» Records for processing
[Start of Attachment]
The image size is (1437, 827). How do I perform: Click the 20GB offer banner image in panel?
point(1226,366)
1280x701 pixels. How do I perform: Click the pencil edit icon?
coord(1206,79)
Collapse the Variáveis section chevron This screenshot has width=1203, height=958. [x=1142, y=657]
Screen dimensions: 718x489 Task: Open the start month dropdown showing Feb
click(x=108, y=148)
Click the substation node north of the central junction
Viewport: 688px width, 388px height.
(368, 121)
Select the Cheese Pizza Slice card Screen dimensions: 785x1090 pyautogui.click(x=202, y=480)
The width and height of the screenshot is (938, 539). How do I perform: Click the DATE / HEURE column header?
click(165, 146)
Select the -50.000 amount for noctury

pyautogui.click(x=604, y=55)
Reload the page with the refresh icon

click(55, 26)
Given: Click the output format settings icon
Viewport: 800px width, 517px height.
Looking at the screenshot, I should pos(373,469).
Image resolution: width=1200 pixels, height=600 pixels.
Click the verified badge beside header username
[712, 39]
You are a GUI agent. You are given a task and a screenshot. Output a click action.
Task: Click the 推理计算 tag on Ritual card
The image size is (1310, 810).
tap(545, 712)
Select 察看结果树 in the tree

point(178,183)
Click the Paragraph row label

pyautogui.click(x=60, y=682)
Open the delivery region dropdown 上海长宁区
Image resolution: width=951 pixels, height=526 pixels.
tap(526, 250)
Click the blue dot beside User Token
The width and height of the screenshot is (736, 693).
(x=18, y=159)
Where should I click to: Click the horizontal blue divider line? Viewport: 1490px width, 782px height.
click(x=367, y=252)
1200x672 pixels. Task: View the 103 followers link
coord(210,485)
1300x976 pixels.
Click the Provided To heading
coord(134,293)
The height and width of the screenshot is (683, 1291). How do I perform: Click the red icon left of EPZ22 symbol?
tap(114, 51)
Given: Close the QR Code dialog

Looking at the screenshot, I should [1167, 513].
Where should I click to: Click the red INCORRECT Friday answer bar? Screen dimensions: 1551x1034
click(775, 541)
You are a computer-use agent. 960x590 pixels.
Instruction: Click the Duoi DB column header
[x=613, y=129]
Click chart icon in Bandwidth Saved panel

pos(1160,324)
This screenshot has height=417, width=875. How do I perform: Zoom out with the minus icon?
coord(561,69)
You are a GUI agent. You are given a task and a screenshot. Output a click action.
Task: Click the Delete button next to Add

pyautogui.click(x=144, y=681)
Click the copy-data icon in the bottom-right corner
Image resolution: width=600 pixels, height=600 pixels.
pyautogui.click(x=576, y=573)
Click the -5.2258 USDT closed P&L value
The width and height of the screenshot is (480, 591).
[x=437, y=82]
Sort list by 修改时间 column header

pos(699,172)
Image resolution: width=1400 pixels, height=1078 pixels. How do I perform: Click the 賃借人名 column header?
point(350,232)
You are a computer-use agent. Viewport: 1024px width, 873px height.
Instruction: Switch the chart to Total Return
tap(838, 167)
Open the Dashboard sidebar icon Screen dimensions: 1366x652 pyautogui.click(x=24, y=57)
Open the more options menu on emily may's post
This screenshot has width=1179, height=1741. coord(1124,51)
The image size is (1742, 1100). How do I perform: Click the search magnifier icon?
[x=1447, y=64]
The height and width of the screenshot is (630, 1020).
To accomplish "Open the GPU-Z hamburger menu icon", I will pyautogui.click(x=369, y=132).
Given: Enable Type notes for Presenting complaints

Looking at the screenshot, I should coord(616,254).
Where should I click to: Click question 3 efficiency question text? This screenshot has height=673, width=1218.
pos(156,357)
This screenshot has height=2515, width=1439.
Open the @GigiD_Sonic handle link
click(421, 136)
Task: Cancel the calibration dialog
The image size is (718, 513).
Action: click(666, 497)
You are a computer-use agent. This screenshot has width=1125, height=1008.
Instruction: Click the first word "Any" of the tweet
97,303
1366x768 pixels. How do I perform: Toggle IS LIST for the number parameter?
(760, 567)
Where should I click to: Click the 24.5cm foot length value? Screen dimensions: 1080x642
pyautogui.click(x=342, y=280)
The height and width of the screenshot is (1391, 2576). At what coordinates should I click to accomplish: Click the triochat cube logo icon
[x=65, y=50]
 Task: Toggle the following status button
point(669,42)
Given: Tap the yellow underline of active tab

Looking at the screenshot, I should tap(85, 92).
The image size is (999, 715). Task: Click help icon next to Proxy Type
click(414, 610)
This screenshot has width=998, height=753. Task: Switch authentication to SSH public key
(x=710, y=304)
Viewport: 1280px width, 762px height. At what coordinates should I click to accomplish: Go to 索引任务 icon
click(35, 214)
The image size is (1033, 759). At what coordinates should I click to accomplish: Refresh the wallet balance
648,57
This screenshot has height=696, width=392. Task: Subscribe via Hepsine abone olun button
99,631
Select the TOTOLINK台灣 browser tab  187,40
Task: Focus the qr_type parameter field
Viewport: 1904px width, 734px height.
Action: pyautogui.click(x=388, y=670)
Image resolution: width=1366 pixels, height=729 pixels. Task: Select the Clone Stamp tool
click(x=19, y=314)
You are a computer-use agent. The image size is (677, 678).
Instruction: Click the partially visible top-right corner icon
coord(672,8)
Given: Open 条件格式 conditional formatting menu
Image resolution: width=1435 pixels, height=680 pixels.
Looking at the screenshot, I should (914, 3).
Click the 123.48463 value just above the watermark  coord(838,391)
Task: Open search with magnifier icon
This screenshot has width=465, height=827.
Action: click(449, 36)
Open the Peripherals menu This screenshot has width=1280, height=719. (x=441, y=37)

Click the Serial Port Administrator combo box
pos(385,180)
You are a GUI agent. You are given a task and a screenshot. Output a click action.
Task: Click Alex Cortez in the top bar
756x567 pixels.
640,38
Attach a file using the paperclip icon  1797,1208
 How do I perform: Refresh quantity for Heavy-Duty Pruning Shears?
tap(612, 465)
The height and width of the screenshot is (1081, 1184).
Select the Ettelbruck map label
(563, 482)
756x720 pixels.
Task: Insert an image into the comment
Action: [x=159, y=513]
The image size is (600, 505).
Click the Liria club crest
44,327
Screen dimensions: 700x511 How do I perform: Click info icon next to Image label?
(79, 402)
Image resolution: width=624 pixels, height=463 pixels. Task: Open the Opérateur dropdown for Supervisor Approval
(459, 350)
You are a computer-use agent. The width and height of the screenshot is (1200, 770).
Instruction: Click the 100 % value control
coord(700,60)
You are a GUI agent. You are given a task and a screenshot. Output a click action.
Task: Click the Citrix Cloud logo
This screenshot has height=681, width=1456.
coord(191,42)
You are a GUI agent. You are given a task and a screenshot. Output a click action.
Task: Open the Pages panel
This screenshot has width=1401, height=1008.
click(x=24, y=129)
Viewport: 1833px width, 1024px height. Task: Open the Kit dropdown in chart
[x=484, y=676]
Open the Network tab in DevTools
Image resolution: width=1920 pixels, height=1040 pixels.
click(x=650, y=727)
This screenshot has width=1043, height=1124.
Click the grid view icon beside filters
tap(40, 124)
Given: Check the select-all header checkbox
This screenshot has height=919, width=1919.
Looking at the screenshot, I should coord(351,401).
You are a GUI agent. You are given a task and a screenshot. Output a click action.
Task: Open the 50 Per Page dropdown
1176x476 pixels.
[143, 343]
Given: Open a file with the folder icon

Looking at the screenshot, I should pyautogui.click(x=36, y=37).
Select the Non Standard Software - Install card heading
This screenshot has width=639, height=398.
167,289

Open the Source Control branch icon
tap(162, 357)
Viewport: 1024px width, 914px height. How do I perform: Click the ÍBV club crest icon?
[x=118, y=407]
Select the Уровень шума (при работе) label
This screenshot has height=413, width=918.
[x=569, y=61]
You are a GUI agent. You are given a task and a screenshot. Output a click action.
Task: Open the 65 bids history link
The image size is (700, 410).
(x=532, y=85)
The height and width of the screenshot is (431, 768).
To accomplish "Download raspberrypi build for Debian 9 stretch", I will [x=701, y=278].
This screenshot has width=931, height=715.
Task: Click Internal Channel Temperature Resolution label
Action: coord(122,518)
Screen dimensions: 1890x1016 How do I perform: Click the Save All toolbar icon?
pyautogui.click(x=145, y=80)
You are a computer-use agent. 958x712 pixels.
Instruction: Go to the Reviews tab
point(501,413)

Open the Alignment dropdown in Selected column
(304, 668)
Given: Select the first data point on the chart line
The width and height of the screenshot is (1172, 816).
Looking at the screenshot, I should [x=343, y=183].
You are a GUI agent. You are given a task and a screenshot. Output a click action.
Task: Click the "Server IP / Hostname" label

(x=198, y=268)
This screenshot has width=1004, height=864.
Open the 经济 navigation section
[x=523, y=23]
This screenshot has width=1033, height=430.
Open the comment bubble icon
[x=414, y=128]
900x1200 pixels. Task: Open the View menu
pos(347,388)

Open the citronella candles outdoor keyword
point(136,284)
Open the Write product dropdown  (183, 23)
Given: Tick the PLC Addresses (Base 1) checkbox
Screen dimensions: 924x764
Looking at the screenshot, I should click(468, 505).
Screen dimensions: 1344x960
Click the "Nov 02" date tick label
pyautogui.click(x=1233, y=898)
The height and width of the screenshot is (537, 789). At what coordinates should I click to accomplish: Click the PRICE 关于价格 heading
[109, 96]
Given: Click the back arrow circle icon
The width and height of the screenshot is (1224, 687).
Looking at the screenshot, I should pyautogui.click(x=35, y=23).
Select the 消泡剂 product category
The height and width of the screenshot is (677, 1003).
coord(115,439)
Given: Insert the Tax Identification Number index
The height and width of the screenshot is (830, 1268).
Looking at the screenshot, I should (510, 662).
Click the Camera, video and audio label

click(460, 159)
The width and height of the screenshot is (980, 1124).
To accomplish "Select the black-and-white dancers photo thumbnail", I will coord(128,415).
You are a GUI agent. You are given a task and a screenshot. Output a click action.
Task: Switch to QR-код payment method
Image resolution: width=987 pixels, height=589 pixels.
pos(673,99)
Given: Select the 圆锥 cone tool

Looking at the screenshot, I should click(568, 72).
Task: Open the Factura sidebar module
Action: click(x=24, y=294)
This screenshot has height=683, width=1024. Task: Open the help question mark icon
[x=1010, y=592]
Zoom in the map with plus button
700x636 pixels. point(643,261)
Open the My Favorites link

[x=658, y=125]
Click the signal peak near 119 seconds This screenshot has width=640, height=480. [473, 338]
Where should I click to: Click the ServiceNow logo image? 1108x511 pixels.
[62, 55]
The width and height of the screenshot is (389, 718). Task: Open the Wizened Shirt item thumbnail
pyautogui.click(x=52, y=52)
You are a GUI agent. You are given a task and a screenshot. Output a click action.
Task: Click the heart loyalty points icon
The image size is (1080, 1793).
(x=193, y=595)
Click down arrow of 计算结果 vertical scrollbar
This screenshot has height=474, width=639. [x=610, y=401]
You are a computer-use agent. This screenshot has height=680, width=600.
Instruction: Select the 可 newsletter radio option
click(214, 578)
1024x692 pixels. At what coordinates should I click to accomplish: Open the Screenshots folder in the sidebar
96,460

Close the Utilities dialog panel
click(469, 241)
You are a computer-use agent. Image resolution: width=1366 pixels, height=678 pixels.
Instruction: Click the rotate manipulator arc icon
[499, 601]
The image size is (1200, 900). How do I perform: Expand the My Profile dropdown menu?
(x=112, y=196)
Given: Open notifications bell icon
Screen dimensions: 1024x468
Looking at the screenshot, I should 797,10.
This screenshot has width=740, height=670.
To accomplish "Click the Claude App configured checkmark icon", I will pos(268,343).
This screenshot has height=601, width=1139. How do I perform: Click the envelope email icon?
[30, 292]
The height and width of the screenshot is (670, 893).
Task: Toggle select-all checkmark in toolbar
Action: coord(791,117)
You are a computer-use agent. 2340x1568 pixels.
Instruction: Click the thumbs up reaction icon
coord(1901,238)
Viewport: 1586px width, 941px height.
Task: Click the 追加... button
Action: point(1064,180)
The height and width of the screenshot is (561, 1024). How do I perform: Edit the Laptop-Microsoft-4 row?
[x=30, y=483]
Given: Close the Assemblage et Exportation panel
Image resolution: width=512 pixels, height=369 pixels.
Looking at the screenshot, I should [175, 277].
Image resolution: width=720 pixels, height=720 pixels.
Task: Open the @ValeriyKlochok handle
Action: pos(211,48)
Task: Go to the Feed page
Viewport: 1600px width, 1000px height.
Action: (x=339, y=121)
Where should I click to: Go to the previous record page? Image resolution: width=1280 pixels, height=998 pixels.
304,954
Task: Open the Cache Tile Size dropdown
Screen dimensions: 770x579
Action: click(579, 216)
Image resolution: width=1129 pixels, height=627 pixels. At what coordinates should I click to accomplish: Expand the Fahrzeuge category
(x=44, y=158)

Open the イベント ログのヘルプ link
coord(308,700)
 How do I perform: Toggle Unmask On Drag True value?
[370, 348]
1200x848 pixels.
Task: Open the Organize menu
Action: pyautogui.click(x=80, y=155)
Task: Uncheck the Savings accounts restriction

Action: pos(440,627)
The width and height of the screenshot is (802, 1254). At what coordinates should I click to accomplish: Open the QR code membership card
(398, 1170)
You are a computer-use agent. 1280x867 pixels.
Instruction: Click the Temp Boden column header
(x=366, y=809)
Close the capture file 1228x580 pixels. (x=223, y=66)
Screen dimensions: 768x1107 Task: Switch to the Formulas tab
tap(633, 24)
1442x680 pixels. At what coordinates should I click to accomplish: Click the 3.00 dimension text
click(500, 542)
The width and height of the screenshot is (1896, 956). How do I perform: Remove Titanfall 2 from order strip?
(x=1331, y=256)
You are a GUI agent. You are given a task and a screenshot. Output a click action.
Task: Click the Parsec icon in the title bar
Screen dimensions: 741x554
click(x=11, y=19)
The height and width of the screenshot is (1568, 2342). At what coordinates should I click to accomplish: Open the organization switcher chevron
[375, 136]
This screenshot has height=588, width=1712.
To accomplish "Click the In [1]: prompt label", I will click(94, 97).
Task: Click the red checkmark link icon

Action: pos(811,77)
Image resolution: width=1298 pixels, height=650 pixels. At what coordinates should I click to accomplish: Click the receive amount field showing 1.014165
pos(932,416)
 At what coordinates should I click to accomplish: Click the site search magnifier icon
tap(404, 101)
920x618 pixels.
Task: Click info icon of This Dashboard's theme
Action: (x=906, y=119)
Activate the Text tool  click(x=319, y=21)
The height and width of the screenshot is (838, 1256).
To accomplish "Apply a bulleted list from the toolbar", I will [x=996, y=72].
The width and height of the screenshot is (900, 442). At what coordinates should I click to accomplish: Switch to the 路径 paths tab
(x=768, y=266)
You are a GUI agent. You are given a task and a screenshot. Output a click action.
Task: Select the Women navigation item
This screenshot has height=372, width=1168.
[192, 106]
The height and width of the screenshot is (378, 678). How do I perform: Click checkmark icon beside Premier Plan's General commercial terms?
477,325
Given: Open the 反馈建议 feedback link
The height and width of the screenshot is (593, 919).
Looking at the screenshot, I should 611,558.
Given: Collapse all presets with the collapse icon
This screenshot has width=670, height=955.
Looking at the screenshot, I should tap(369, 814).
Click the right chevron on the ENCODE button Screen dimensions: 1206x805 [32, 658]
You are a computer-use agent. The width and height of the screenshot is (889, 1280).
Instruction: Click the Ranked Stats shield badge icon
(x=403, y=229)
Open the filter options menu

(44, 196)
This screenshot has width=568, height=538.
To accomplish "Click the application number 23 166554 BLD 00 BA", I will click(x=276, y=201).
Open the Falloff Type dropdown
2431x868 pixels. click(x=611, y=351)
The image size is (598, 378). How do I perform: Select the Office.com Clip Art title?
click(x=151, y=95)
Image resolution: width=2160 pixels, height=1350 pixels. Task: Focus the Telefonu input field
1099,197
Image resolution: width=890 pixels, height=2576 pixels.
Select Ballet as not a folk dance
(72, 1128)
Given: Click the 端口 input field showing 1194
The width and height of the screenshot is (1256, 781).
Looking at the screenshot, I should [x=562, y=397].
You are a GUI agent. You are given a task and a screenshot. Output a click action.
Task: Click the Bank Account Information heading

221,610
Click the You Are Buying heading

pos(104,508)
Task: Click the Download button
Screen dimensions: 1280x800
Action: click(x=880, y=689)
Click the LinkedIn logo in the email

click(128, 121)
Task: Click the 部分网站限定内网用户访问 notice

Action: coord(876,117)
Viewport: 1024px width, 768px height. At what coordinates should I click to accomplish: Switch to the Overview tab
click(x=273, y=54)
[End of Attachment]
» Work order
Check each line of the data above for the word "computer" and copy the ones where it is found.

» Response
You are a computer-use agent. 960x590 pixels.
You are a computer-use agent. Viewport: 1024px width, 873px height.
You are a computer-use agent. This screenshot has width=1125, height=1008.
You are a computer-use agent. The image size is (677, 678).
You are a computer-use agent. The width and height of the screenshot is (1200, 770).
You are a computer-use agent. 958x712 pixels.
You are a computer-use agent. This screenshot has height=680, width=600.
You are a computer-use agent. Image resolution: width=1366 pixels, height=678 pixels.
You are a computer-use agent. 2340x1568 pixels.
You are a computer-use agent. 1280x867 pixels.
You are a computer-use agent. The width and height of the screenshot is (889, 1280).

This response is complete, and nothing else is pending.